19th Sunday in Ordinary Time, August 6th, 2017

The word “ghosting” is used today when someone abruptly cuts off contact with you.  I had not heard of this until I read about it in a column in the Seattle Times.

In the gospel this 19th Sunday in Ordinary Time (Matthew 14: 22-33), the disciples are in the boat; tossed by the waves, with the wind against them.  Jesus made them get into the boat without him and after he had fed the crowd.  Then, abruptly, he heads for the hills to pray.  Was he ‘ghosting’ them?

It was during the fourth watch—deep into the night and just before dawn—when they see Jesus walking toward the boat and in the midst of the storm.  Terrified, they believe it’s a ghost.

It can seem that Jesus is ‘ghosting’ us sometimes.  Spiritually, we can find ourselves calm, assured, fed by our faith; the mystery of God apparent and very real to us.  Peter must have felt that way on the mountain and as Jesus was transfigured.  Basking in such light he wanted to pitch three tents on the spot.  He wanted it to last.  At such times, life is good; faith in God pegged and steadfast.

Then, abruptly, the wind shifts and everything changes.  Jesus seems more a figment of my imagination and what I believe in unreal; a phantasm.  At such times, belief becomes a great struggle; with much working against it.  It’s then I find myself in the deepest darkness.  Like Peter in today’s gospel, we ache for a sign, riddled as we are with doubt.
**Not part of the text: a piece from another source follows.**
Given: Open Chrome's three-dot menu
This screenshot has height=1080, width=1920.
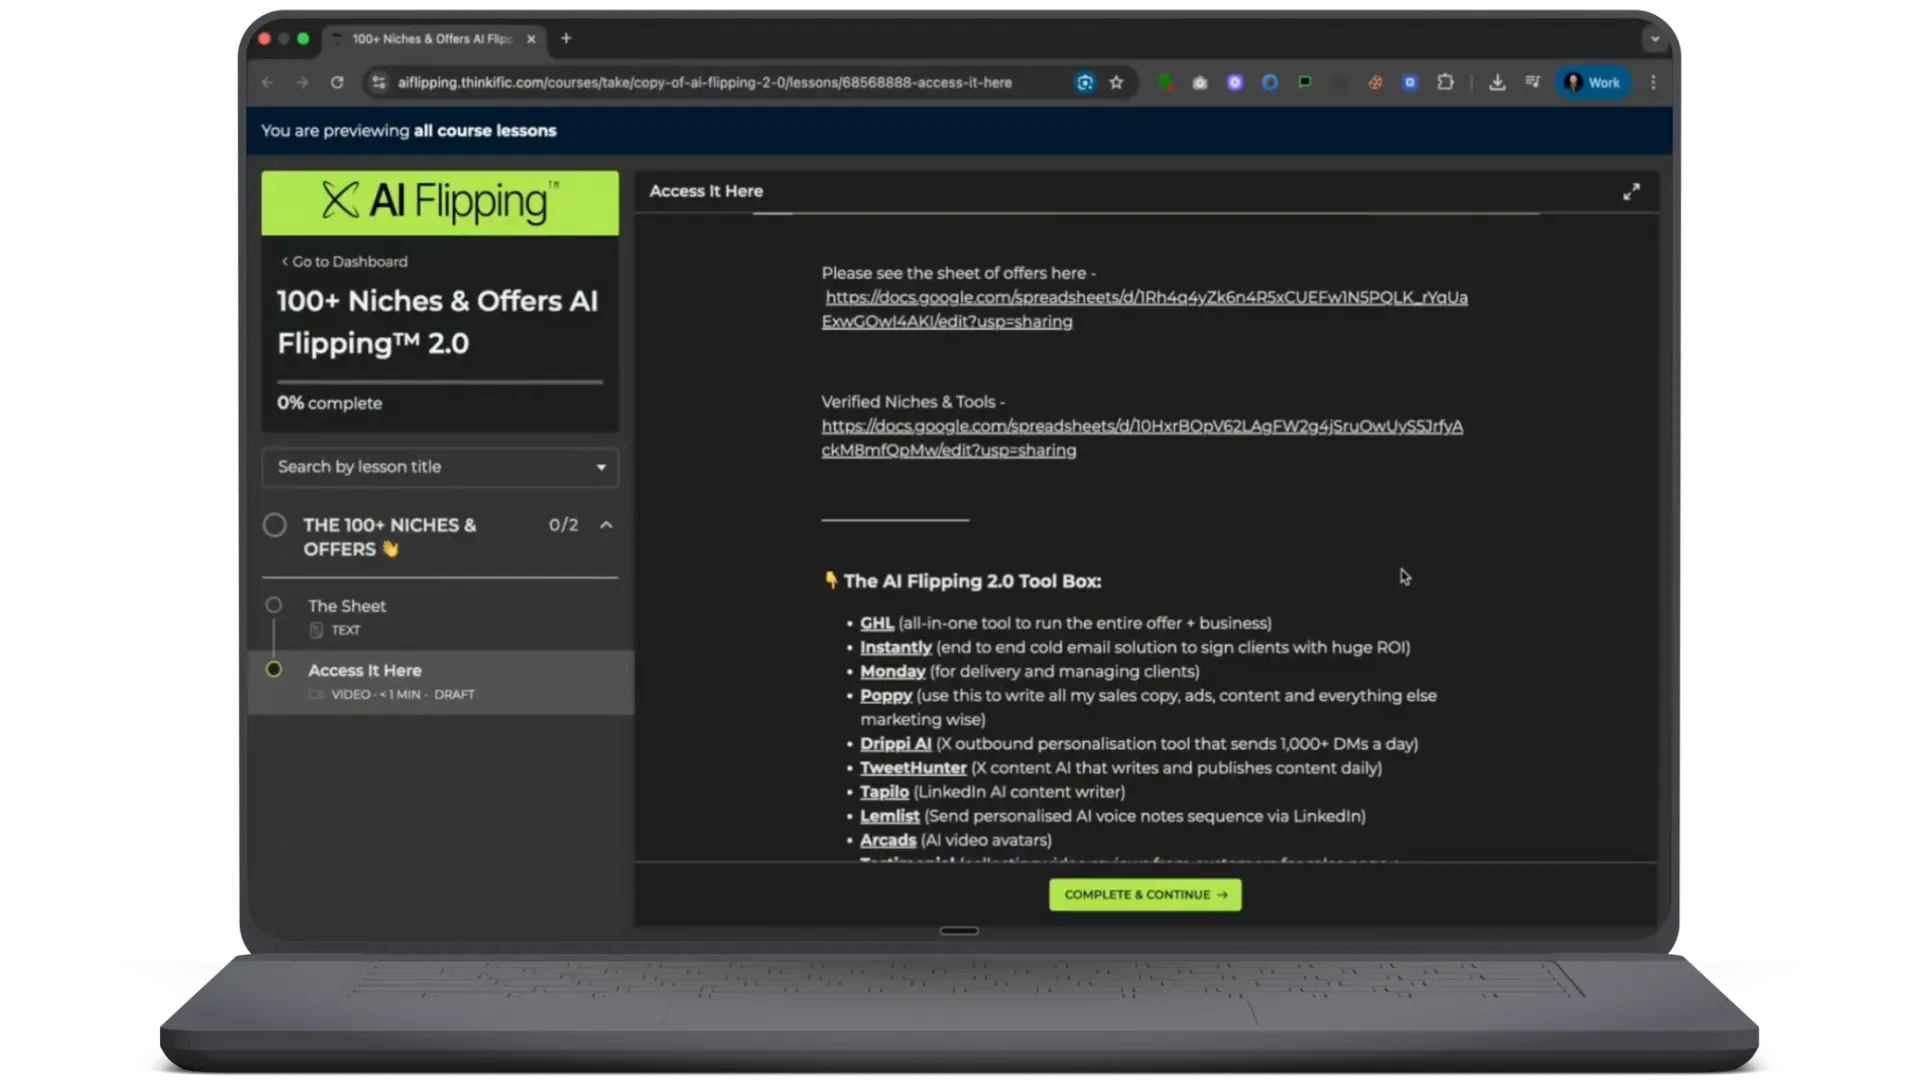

And Jesus says, “Come”.   What does this mean for Peter; for us?  It means that are to find the courage to step beyond the doubt—as Peter steps out of the boat and into the storm.  For me, this is what it means to step out in faith: to act “as if” it is all true when faced with the winds of change and undertow of fear that try to undermine my trust in God.

And Peter walks, despite the storm.  He finds the footings of faith and as he makes his way toward Jesus.  Peter draws close to the dawn of Christ’s presence; where darkness gives way to the light.  Peter teaches us what it means to follow; like a small child learning to walk.  The child must first let go of what’s holding it back from taking that first step.  Only then, will it learn to walk and so discover a new-found freedom.

Yet abruptly, Peter begins to sink.  He began to sink when he “saw how strong the wind was.”  In other words, he focused more on the storm than Jesus.  In that moment the storm becomes more real than Christ and he loses faith.  How often we let the ‘storm’ inside instead of Christ.  Too often, we obsess on what’s wrong rather than the good before us.  We focus on what undermines trust.  We hold on to a way of seeing that erodes the good there and capacity to believe.  It is then we turn into cynics if we let such disbelief take hold of us for good. It is then we begin to sink and loose our foothold; where we feel ghosted by God.

Years ago and while praying with scripture, I happened upon these words in the Letter to the Hebrews:  “Let us keep our eyes fixed on Jesus who inspires and perfects our faith”.  (Hebrews 12:2)  To me, this is the lesson in today’s gospel.  Where we focus and what we focus upon will either save or sink us.  In this walk of faith, may we learn the lesson Peter did and as Jesus grasped his hand, pulling him back into faith.   There is One with us always to help us weather everything we face in this life.